Africa’s richest man, Aliko Dangote, is emerging as one of the biggest beneficiaries of the global energy market disruptions triggered by the US-Iran conflict, according to a new report by The Wall Street Journal. The publication revealed that Dangote is now reaping significant rewards from his $20 billion refinery investment after years of delays, cost overruns and operational challenges that nearly doubled the project’s original cost.
The Dangote Refinery, which reached full production capacity in February 2026, has found itself in a favourable position as global buyers seek alternative sources of refined petroleum products. With concerns over shipping routes through the Strait of Hormuz and rising energy demand, the refinery has become a key supplier of diesel, jet fuel and petrol to markets across Africa and beyond. The report noted that output from the facility has increased by more than 70 percent this year alone.
The refinery’s growing success has also translated into a massive boost for Dangote’s personal fortune. According to the Bloomberg Billionaires Index cited by the Wall Street Journal, his wealth has increased by approximately $4.86 billion since the beginning of the year, pushing his net worth to about $34.8 billion. The report highlighted that Dangote’s long-term investments in sectors such as cement, sugar, salt and now refining continue to strengthen his position among the world’s wealthiest individuals.
Looking ahead, Dangote Industries is preparing ambitious expansion plans. Group Vice President Devakumar Edwin disclosed that the company intends to list the refinery on the Nigerian Exchange later this year with a target valuation of at least $50 billion. A secondary listing in New York is also being considered. In addition, the company plans to expand the refinery’s processing capacity to 1.4 million barrels per day by 2028 and is exploring the construction of a new $15 billion refinery and port project in Lamu, Kenya.

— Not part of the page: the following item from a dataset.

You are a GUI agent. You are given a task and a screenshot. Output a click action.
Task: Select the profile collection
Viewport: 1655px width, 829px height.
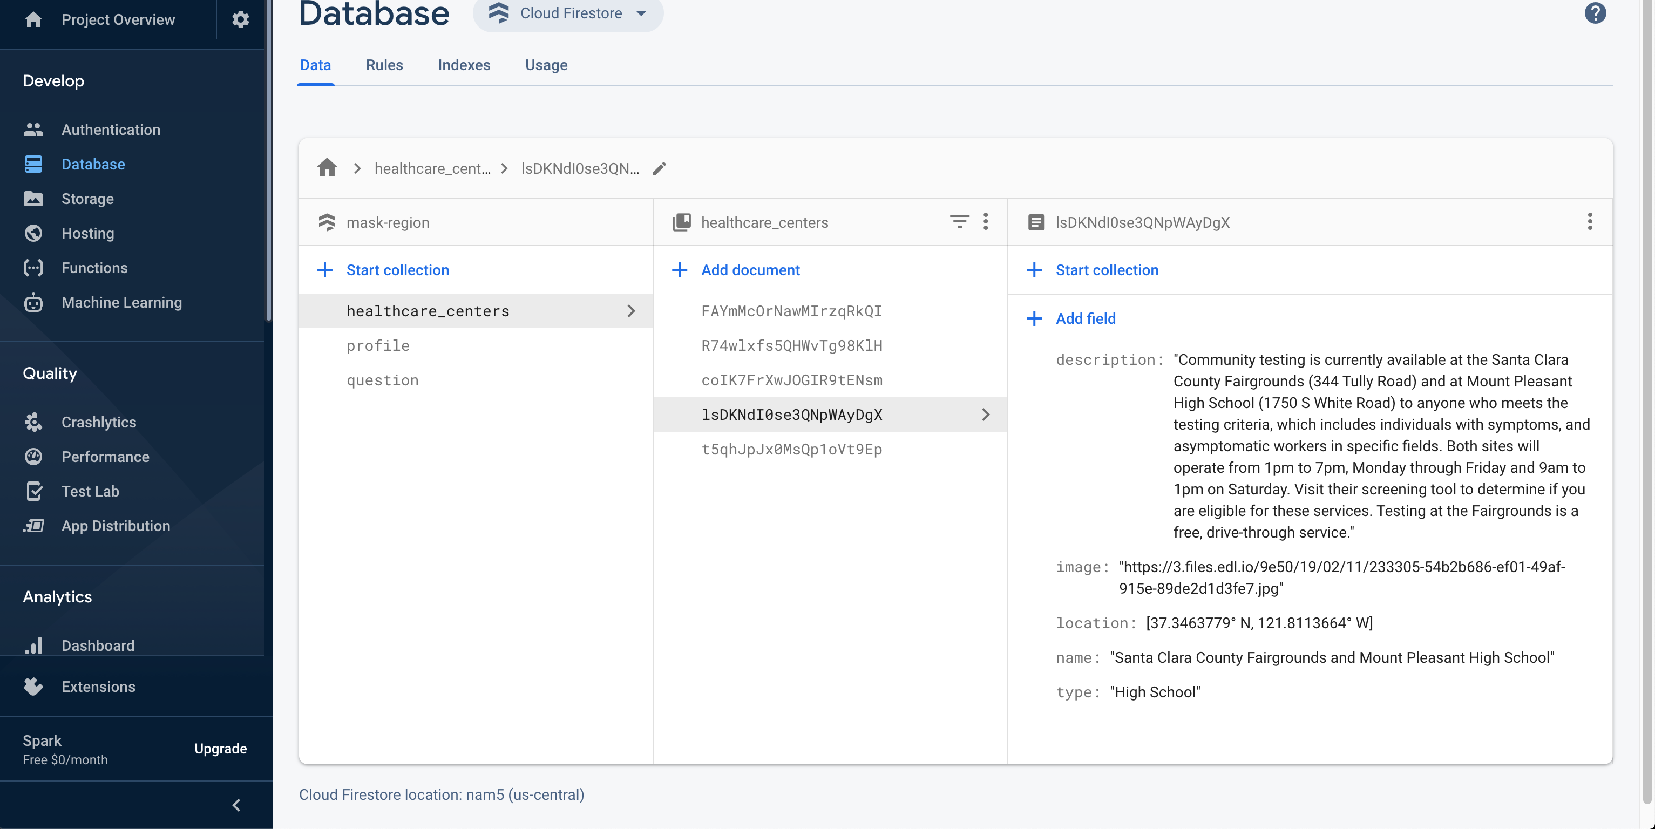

Despite its impressive growth, challenges remain. The refinery continues to face difficulties securing enough crude oil from domestic suppliers, with the Nigerian National Petroleum Company Limited (NNPC) reportedly unable to meet its feedstock requirements due to existing export commitments and oil-backed loan obligations. To address future distribution demands, Dangote is investing in logistics infrastructure, including acquiring ships, establishing a distribution hub in Namibia and developing a pipeline network to serve landlocked African countries. Industry observers believe these moves could further cement the refinery’s position as a dominant energy player across the continent.